We now have spent four Thanksgivings in Haiti.  We moved the week of Thanksgiving in 2008.  At that time, we were living at the New Hope Haiti Mission.  And since every Thursday they have had a big, goat soup with a lot of huge vegetables all cooked together (in Creole, Boullion), that is what we ate our first Thanksgiving in Haiti.

The next Thanksgiving, we decided to have a huge Thanksgiving feast, the best we could come up with.  We shopped long and hard at the Caribbean supermarket (which went down in the 2010 earthquake) to find the things we needed.  Our Haitian friends, Jean Claubert and Louizanie Belton came over to join in with our festivities.  Louizanie prepared diri djon djon (rice with mushrooms) at our house.  While I watched her prepare the delicious Haitian dish, I noticed that everything was fresh, real, and whole.  The rice, the beans, the coconut, the green onions, the mushroom were all very natural while I opened cans of green beans, cranberry sauce, and sweet potatoes.  It was at that moment that I realized that what I thought was cooking a homemade Thanksgiving was really just opening and dumping and mixing.

This realization led  me on a challenge to really learn to cook.  Many times here in Haiti we cannot find the things we want at the grocery or the price is so outrageous that we refuse to pay.  Instead of doing without, we have learned to make what we need.  It has been a fun adventure and we continue on this path of using what is available to get what we need/want.

This year, the only thing we had to use that was canned were the sweet potatoes. Unfortunately, we cannot find that traditional sweet potato variety here in Haiti.  Eric really wanted my mom’s sweet potato souffle, so we had to settle for canned yams.  Sure there were some random cans thrown in the mix here and there, but overall, I thought it all turned out pretty fresh.  I even made my first pumpkin pie all the way from scratch.  Definitely, the way to go!

The winner of the most beautiful dish was my mother-in-law’s cranberry salad.

The absolute freshest part of dinner had to be the TURKEY!!

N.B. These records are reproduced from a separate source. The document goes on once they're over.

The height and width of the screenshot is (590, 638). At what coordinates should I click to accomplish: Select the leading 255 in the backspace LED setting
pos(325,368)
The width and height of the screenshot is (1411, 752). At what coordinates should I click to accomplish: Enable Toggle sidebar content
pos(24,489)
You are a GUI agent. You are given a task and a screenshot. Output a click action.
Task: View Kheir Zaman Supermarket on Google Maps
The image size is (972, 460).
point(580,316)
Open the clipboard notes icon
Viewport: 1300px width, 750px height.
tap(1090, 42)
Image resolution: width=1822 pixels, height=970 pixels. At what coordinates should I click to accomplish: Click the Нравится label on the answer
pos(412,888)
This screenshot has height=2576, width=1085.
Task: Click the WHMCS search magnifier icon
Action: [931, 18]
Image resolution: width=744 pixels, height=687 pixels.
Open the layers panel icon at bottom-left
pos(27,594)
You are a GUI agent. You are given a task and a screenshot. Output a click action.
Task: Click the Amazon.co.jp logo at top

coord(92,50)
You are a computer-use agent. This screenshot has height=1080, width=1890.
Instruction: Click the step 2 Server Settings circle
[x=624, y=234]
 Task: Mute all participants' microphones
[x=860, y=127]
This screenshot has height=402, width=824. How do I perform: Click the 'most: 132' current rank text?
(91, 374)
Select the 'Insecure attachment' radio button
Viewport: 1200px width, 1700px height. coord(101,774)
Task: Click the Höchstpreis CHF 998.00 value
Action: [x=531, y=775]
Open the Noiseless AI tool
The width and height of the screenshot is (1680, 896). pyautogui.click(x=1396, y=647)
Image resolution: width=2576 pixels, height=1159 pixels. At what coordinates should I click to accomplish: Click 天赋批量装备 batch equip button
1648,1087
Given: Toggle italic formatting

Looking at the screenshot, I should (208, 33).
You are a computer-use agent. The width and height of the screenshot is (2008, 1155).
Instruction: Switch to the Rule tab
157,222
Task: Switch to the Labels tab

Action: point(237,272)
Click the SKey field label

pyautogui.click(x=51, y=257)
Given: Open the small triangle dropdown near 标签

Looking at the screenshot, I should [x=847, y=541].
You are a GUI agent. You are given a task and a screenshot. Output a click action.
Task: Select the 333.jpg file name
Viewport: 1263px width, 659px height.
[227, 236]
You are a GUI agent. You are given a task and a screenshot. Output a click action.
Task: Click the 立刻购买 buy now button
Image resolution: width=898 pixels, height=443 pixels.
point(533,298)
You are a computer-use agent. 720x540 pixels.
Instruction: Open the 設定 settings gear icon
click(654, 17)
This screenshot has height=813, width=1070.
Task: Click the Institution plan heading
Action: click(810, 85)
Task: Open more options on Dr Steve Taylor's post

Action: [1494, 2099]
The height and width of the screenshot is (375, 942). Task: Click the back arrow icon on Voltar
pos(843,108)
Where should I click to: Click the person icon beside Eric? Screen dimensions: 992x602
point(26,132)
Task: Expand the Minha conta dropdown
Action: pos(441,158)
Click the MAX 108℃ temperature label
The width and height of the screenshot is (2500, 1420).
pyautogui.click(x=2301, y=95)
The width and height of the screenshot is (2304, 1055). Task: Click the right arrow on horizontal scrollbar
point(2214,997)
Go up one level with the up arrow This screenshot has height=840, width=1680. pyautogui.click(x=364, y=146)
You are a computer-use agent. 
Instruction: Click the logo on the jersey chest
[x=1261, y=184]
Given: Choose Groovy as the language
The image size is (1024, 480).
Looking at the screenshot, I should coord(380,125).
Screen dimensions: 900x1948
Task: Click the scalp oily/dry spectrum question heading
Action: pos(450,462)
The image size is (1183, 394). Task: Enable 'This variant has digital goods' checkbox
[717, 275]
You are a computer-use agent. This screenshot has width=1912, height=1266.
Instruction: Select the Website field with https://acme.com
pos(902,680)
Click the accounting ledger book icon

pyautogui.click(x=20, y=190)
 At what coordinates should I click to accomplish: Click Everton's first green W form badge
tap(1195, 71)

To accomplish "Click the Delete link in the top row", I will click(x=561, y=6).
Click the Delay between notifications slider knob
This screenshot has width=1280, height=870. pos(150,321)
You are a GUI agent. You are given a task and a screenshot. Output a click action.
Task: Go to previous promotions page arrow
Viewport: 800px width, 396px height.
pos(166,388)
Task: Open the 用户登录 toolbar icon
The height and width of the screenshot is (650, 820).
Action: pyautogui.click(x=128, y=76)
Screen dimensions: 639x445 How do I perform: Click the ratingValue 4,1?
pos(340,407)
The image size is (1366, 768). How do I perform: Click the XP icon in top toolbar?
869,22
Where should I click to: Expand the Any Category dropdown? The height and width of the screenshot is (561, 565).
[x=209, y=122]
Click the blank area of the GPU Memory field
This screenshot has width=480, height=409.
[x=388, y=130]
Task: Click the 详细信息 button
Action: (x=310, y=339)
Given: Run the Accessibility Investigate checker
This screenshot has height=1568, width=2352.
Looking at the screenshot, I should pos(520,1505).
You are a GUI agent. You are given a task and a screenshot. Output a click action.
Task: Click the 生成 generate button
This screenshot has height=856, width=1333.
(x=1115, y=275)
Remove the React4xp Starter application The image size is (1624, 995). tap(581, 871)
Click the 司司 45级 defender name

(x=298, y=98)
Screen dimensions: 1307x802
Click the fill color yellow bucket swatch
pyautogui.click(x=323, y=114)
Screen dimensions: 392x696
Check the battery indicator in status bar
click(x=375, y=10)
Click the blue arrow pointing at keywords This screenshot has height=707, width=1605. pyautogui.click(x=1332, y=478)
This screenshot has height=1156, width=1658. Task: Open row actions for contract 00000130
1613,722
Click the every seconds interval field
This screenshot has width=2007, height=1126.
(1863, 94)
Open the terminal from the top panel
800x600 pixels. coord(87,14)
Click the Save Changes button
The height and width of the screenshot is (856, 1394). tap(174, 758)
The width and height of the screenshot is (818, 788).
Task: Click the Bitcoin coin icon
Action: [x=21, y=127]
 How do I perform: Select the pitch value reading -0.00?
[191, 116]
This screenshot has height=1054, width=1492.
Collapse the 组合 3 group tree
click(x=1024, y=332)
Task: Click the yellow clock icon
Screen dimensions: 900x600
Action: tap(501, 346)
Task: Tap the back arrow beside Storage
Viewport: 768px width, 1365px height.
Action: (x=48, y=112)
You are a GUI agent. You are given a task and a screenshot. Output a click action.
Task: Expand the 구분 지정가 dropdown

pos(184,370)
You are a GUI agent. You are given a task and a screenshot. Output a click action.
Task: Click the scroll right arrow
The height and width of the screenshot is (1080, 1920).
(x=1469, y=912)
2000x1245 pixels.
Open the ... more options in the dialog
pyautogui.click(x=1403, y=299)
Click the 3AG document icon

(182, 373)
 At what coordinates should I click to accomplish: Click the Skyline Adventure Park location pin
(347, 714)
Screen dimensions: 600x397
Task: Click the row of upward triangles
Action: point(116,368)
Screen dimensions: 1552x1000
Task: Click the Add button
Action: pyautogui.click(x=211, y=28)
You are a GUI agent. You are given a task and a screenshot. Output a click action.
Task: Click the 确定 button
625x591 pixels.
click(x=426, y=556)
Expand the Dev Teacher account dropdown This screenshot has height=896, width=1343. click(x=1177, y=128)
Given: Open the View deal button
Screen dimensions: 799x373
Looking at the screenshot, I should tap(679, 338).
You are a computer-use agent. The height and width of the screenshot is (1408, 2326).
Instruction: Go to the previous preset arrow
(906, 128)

Happy Thanksgiving to all of you from the Lotz Family in Port-au-Prince, Haiti!!


2 responses

  1. I know that you have really learned to cook really well. As a mission team, we are trying to bank on the great food that we all get while staying at your house. Of course if I keep it a secret then that is just that much more for the rest of us. The supreme pizza gets my vote every time.